:: DATA
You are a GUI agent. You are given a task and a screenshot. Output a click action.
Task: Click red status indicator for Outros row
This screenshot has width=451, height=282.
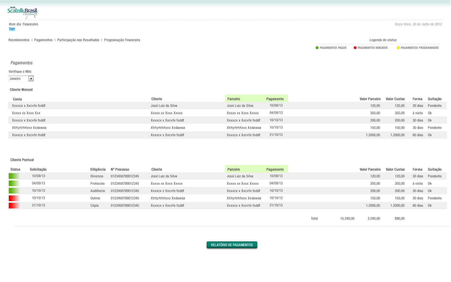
::::
:: DATA
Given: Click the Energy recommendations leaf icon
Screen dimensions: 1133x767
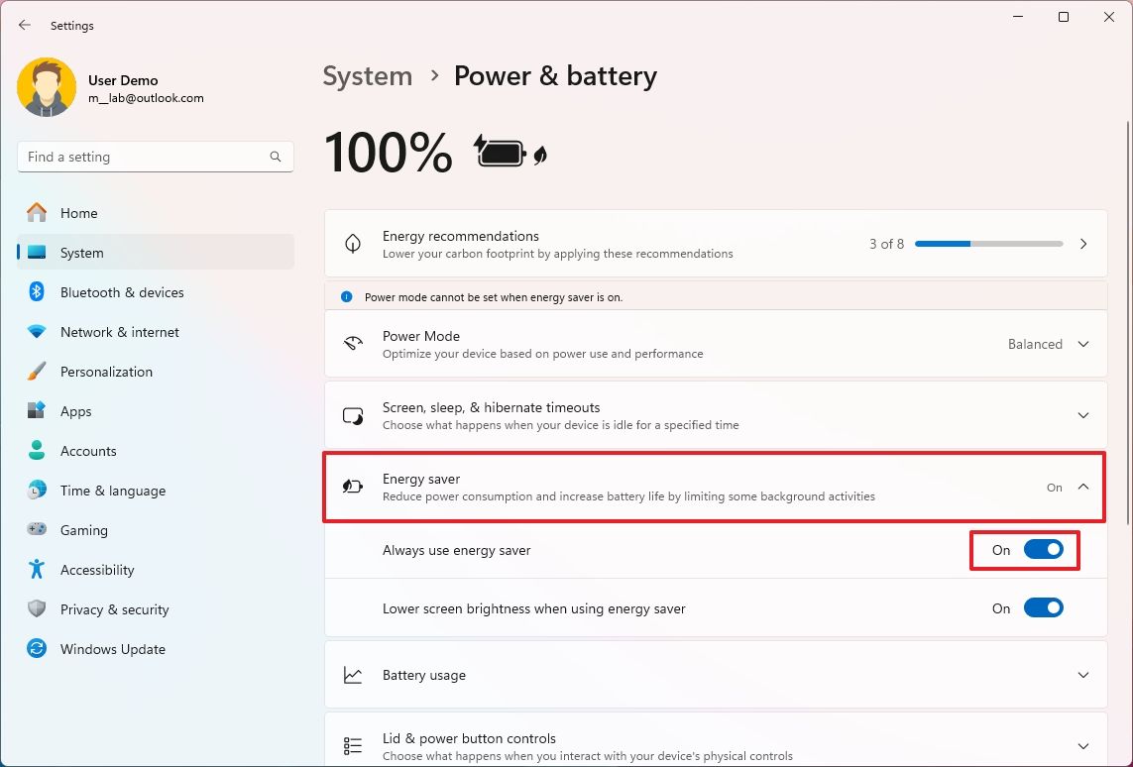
::::
| REQUIRED ACTION |
All lines that contain the word "screenshot" must be copied from the records above.

| THE ANSWER |
You are a GUI agent. You are given a task and a screenshot. Output a click action.
This screenshot has width=451, height=282.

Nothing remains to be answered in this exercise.